The title track is the opening music from "Also Sprach Zarathustra" by Richard Strauss. Always associated during the film with the black monoliths and eclipses (fittingly since this part of the original music symbolises sunrise), this music comes to represent monumental events in the history of mankind as orchestrated by these mysterious forces. By association, this music came to signify humanity's efforts in boldly going where no-one had gone before, and was used in similar situations such as the TV coverage of the Apollo Moon missions and landings in the late 1960s and 1970s. The particular recording used was the Vienna Philharmonic Orchestra conducted by Herbert von Karajan. If you're interested in hearing more of this great work, then Karajan has a number of definitive recordings of Also Sprach Zarathustra and other works by Richard Strauss.
More unusual is Kubrick's choice for the space scenes between the Earth, the Space Station and the Moon. Though scientifically accurate in his lack of rocket sound effects in the vacuum of space, this void with little dialogue needs to be filled. The Blue Danube seems comical at first in this situation but, being the most famous Waltz by the master of Viennese waltzes Johann Strauss Jr., it certain suggests the dance of space craft under the slow inexorable influence of Newtonian gravity and mechanics. The Space Station pirouettes as the shuttle yaws into alignment, while inside a member of the cabin crew demonstrates walking under zero gravity conditions while objects like pens float off. This whole sequence is light and relaxed in mood signalled by an ape's bone turning into a space craft - a million years is just a brief instant to the mysterious monoliths.

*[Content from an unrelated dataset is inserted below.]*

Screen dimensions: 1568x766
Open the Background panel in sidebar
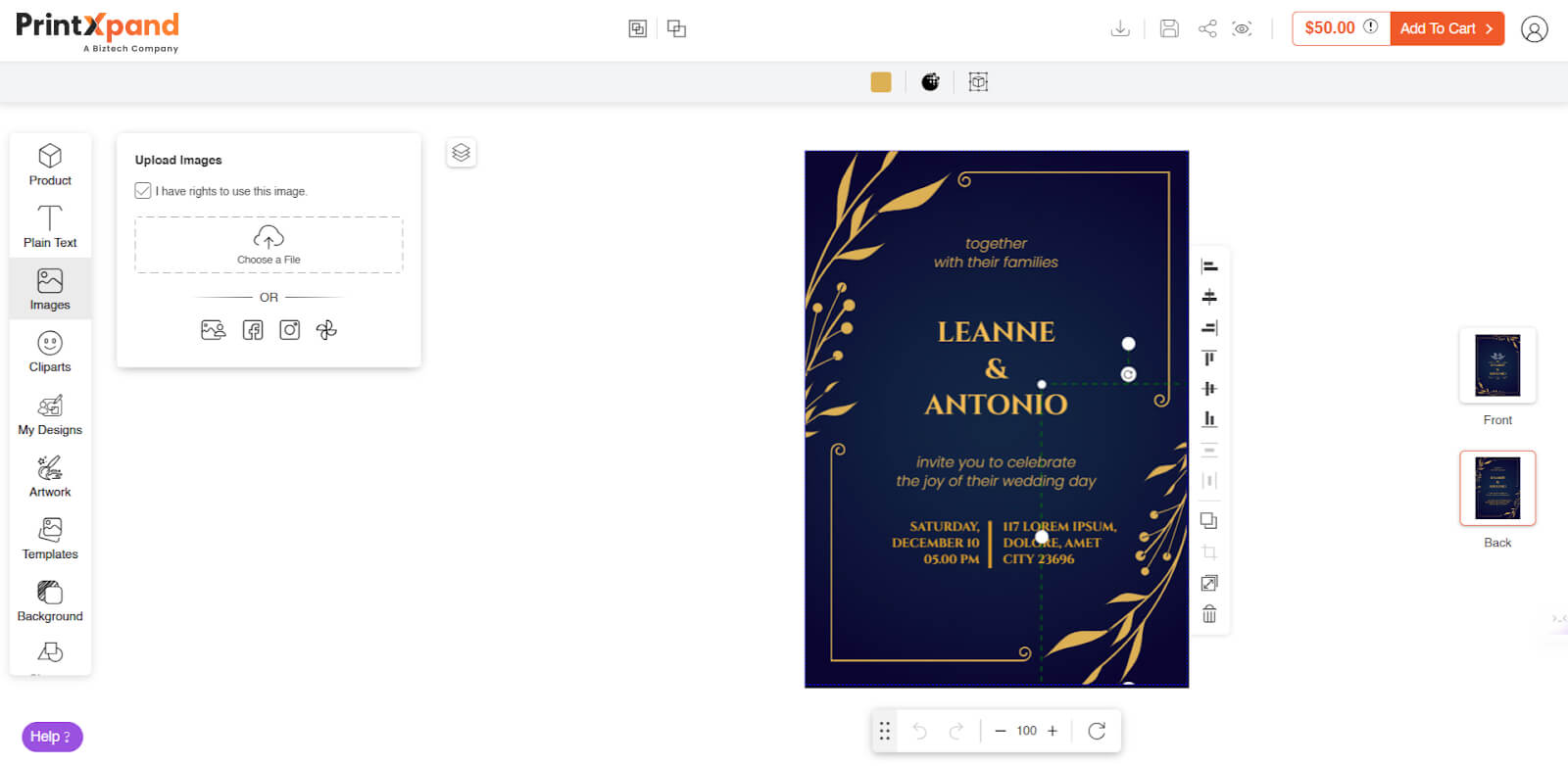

The next section of the movie has a deep space craft travelling towards a signal's source from near Jupiter (Saturn in Arthur C. Clarke's book). Most of the crew travel in suspended animation while the craft covers millions of miles under the control of its on-board computer, HAL. While the camera again makes a leisurely journey exploring this situation, the music aptly depicts the vast eerie emptiness of space, the bleak loneliness of the crew within and the huge distance from Earth. The music is an Adagio from the ballet "Gayane" by Armenian composer Aram Khachaturian. This ballet also includes the famous "Sabre Dance", and the theme from the TV Series "The Onedin Line" is the Adagio from another of Khachaturian's ballets called Spartacus. The choice of the Gayane Adagio for this sequence in the film is absolutely perfect and set the standard for many space movies to come such as the Alien series. While James Horner's music in Aliens is a straightforward copy, in Alien Jerry Goldsmith used the loneliness idea in an original way.
One further composer whose music is used extensively on the 2001 soundtrack is Gyorgy Ligeti. His contribution is a number of largely atmospheric pieces which are also associated with the black monoliths, and the inexplicable effects they create. This includes the primeval landscapes inhabited by the apes, the inspection of the mysterious artifact found on the Moon and the last section with its strange visual effects and dreamlike scenes. A Hungarian Jewish composer who survived World War II in a labour camp, Ligeti went on to join the ranks of the musical avant-garde where he led explorations into micropolyphony, or music without pulse and harmony, and especially atmospheric music such as "Atmospheres". The strange textures in "Lux Aeterna" or "Eternal Light" is created solely by unaccompanied voices. Ligeti's works create the suitably weird sound effects for the more "far out" trips of the movie.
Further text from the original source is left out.